I have done both, depends on the horses, trailer and situation.

In the situation the OP described I would of most likely left them both loose, or tied the older gelding and used the cut gate to separate the yearling to leave him loose if he was not halter broke/broke to tie.

EDIT: should say that I haul in a stock trailer with at least one cut gate. Not a horse trailer with dividers.


----------



## Kayella

Up until my colt was 7 months old I hauled him loose without a divider in my 2 horse trailer. When he had his accident and could barely walk straight, there was no way I was tying or putting the divider in and hauled him loose. On the way home from the vet after his accident, he was _pacing circles_ in the trailer while we were going 60 miles an hour down the highway. :shock: The excitement/anxiety irritated his brain injury and made him circle to the left, which is now his bad side. 

Ever since then I've hauled him tied with a divider in like a big boy. He handles it well and stands calmly to munch his hay. Although I do need to leave the windows open. He likes to watch the traffic go by. 

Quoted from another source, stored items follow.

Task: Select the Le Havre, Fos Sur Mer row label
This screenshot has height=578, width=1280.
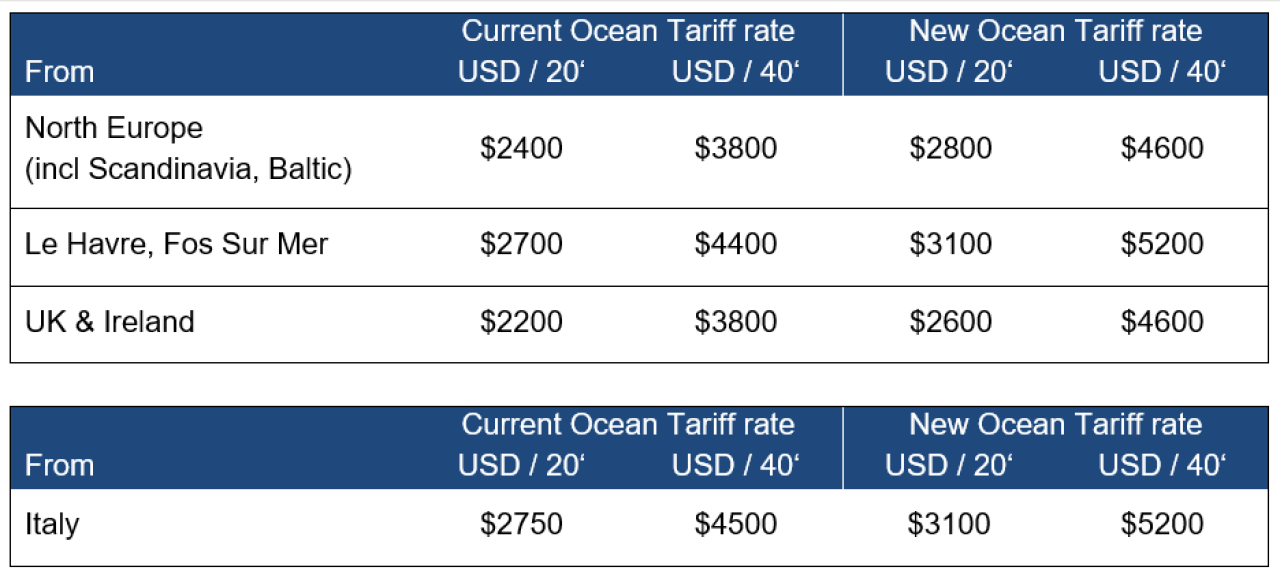Action: (x=176, y=244)
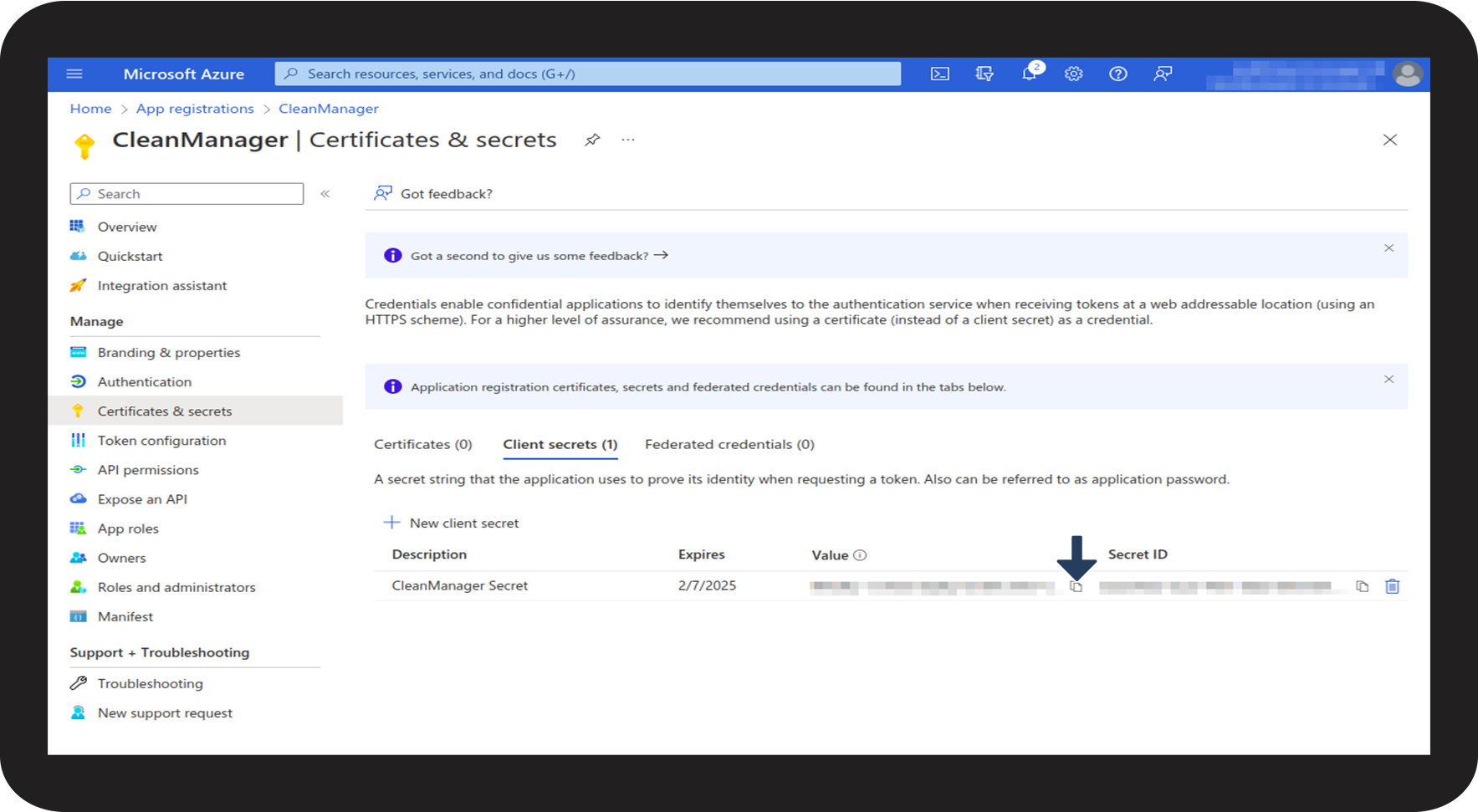The height and width of the screenshot is (812, 1478).
Task: Collapse the left sidebar menu
Action: coord(325,194)
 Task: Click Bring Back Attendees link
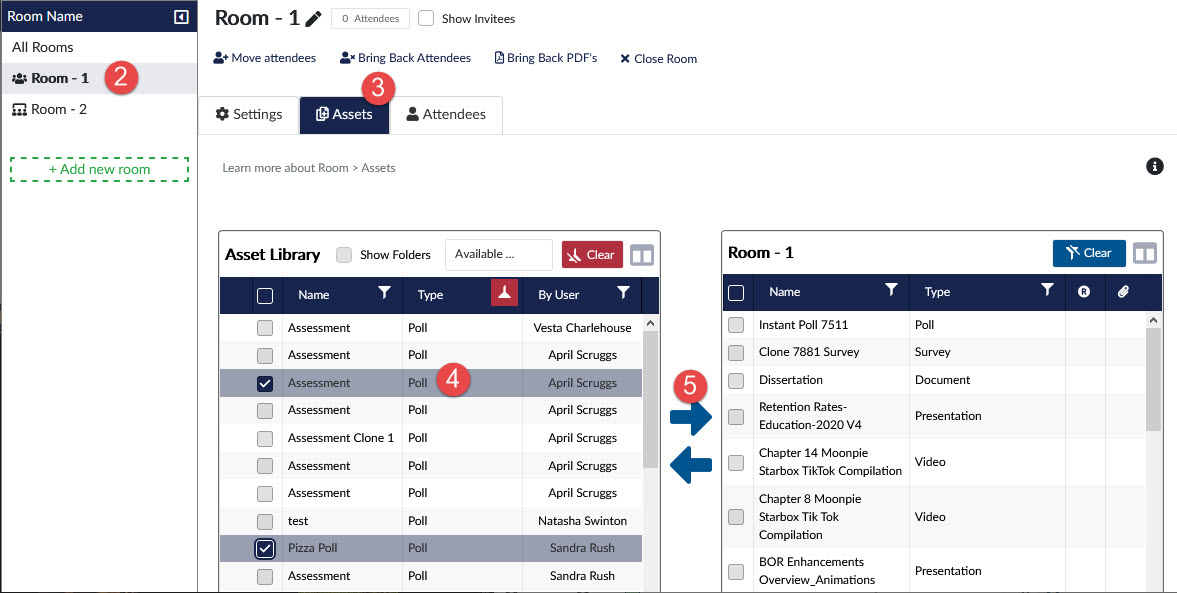405,58
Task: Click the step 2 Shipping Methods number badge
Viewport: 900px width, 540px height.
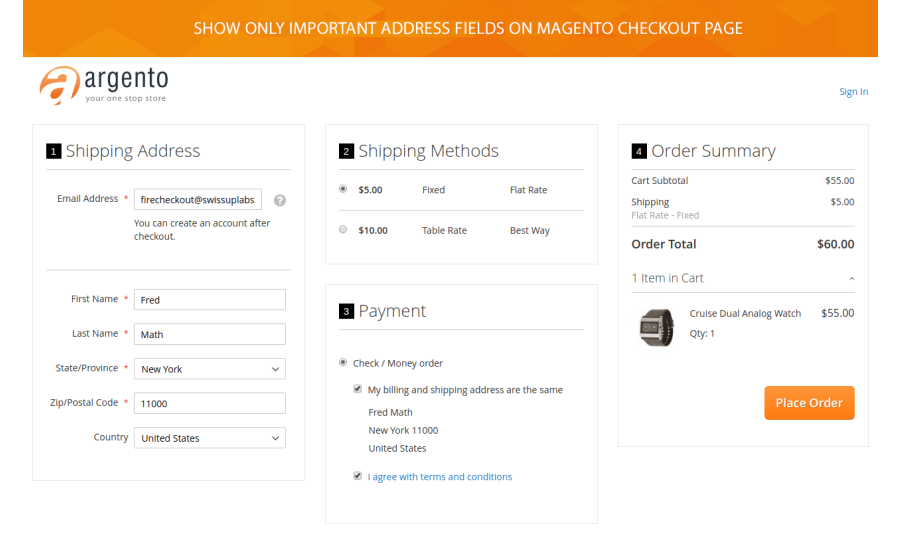Action: tap(346, 152)
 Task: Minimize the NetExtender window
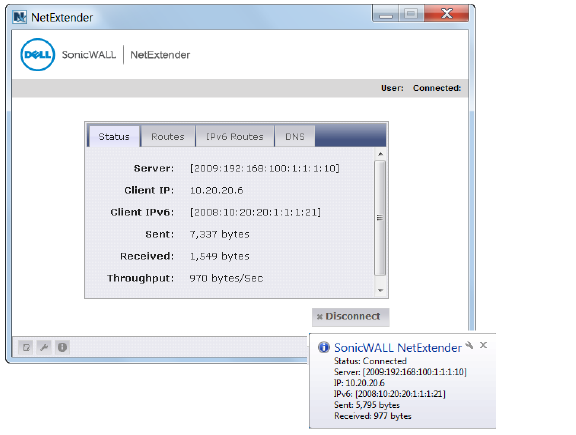(x=386, y=14)
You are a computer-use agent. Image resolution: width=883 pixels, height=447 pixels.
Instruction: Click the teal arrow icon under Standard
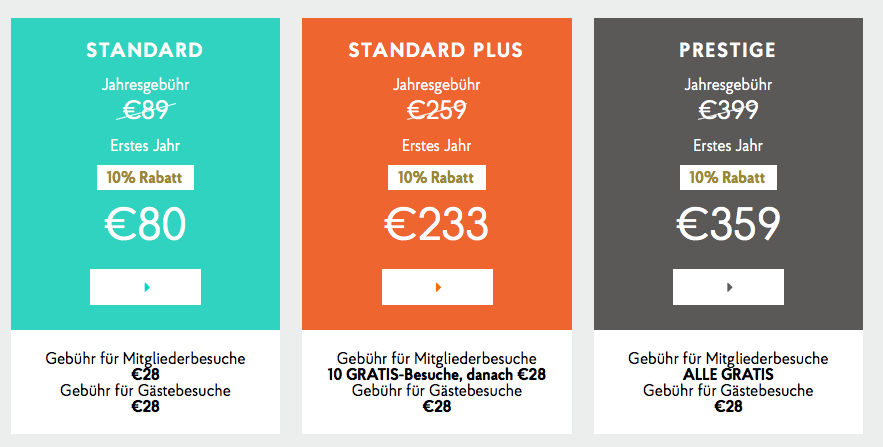[146, 287]
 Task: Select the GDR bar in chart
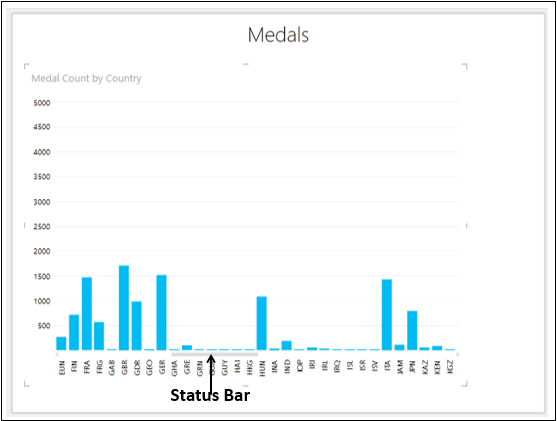[136, 326]
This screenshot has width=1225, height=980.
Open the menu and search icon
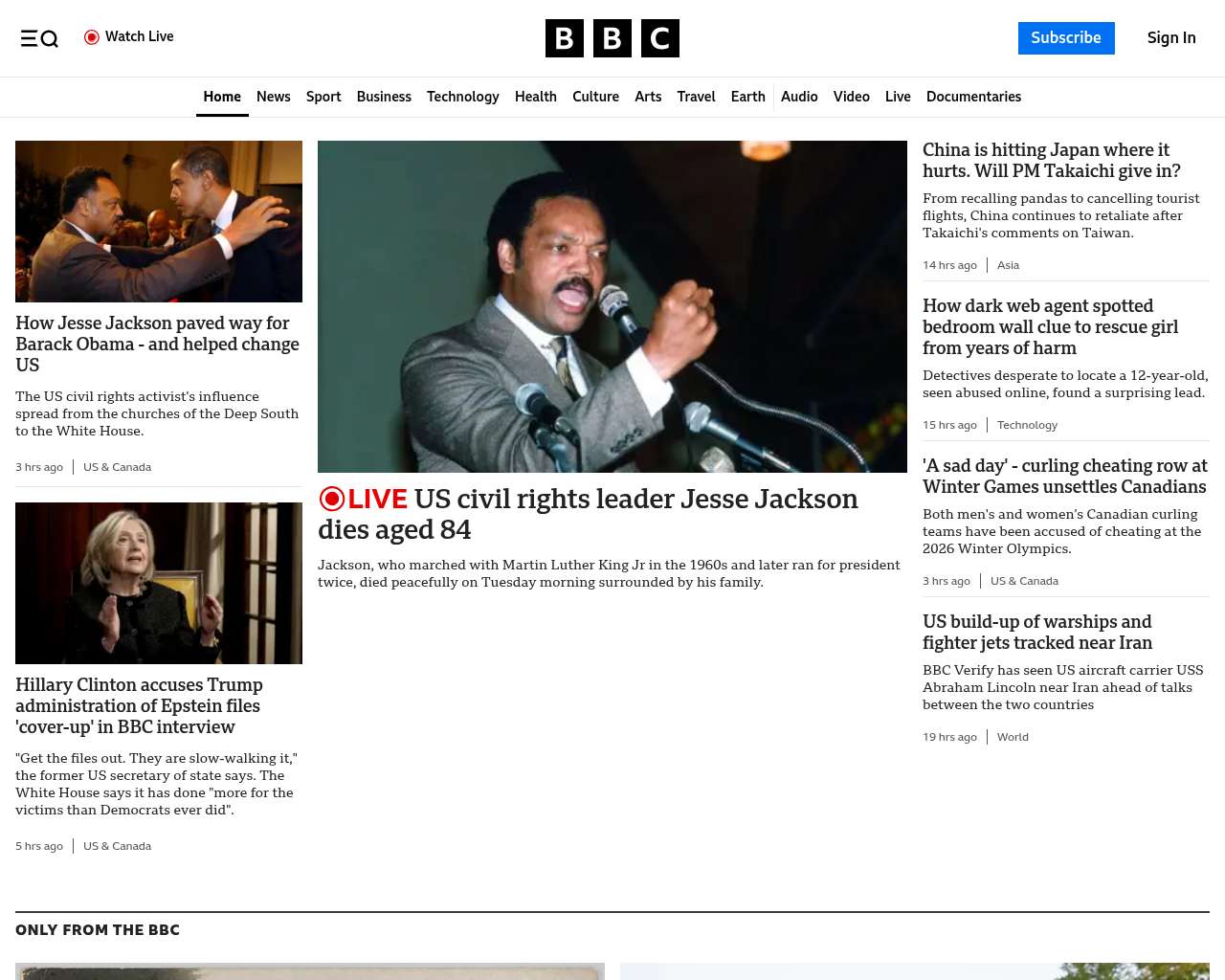(39, 38)
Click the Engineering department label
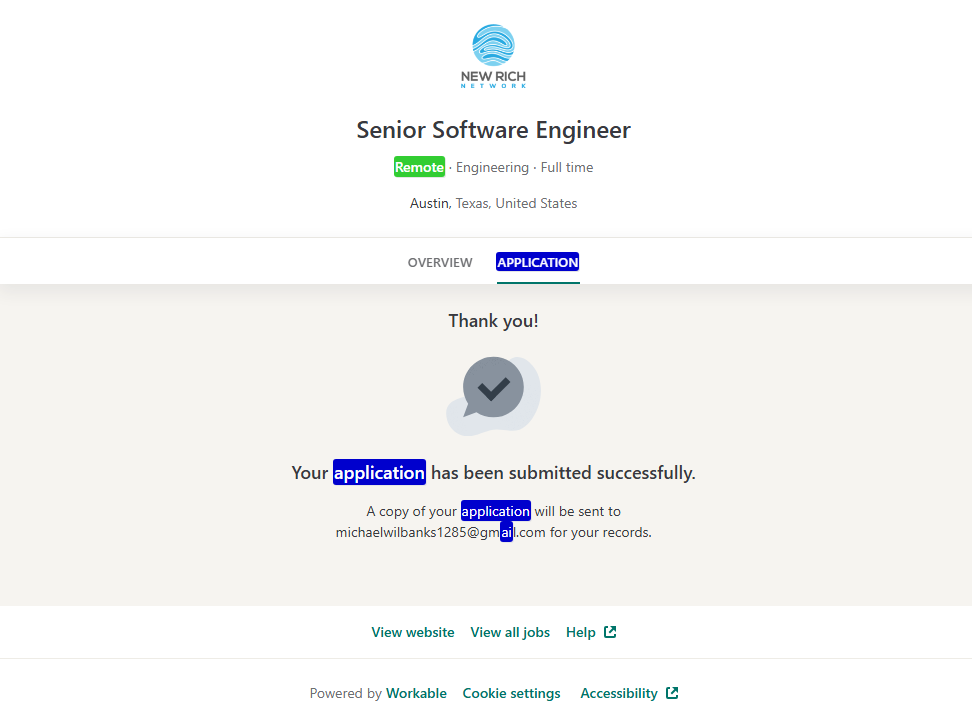Image resolution: width=972 pixels, height=727 pixels. (x=492, y=167)
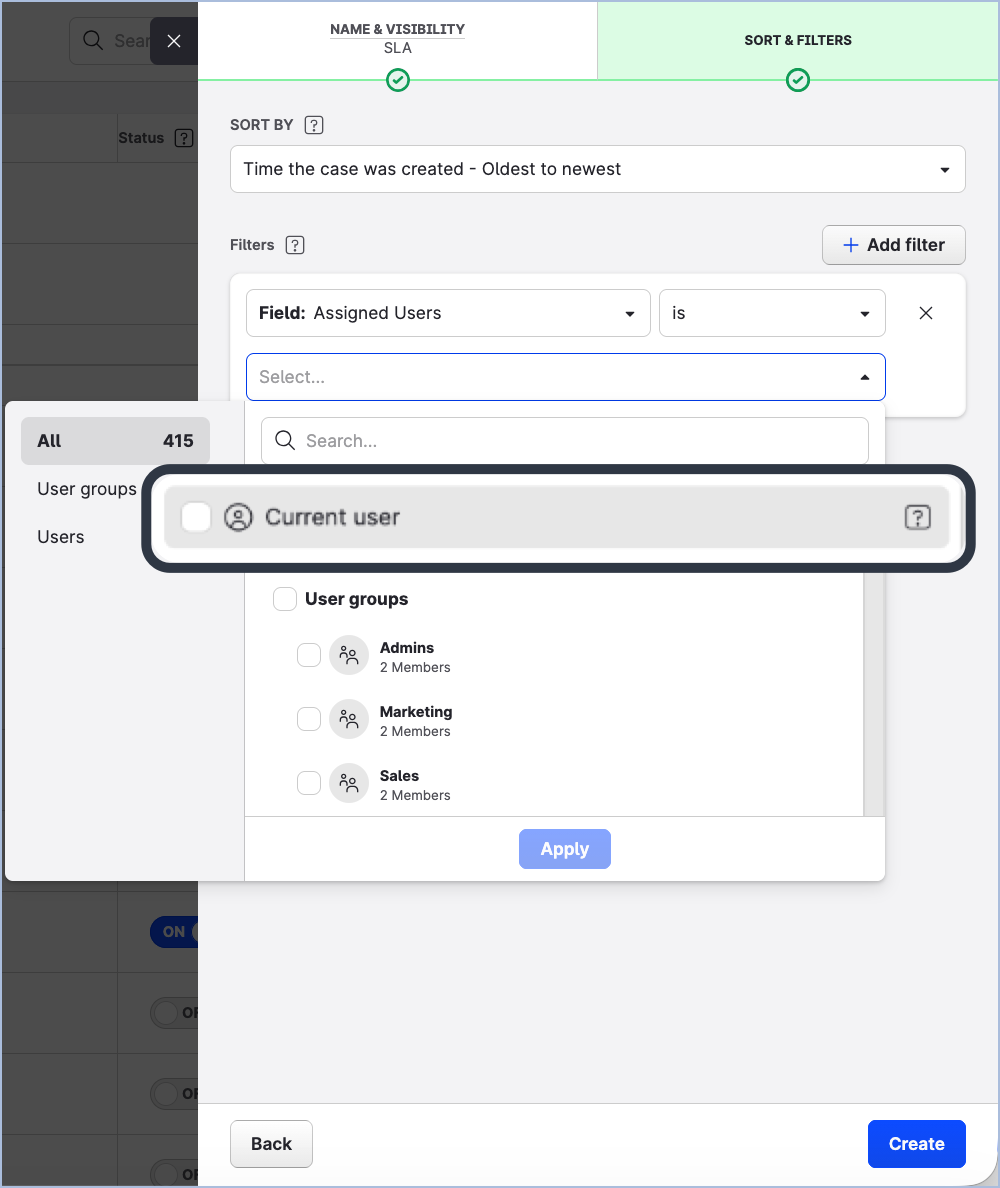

I would say that if you were hauling a single horse in a 2 horse, make sure that your horse can easily turn around. If he's too large, do NOT let them loose because many horses will try to turn around if they prefer facing that way. They could get wedged and get hurt very easily if they're too big. It really varies from horse to horse. Does your horse stand still the whole time? Or does he pace circles like my colt? he size of your trailer would be a factor, as well.


----------



## waresbear

That is not a training method you described with your neighbors' horses, it is a method to move horses from point A to point B as best as you can cope without training. I assuming they kept one tied in there so it would not jump out until the other one was herded in. I have hauled a loose mare & her foal in a open stock trailer more than a few times but I would never tie one & leave the other loose for the reasons WS mentioned. Train your horse's properly, haul them in comfortable, roomy trailers in a configuration that suits them, and train them PROPERLY and whether you tie or keep them loose is a personal preference. For the record, my horses are tied with gates closed in a slant load, loading & tying is a non-issue for me, they go & do what they are directed to do.
_Posted via Mobile Device_


----------



## bluehorse68

My new (to me) trailer is a stock trailer with the cut gate, but the front section has a removable divider. Would the safest way be to use the divider and put two horses side by side in the front half, or put one in front and the other in back with the cut gate closed to better distribute weight? I would tie both horses. Never have thought of hauling horses untied.


----------



## Iseul

Tied and untied..depends on the horse and where we're going.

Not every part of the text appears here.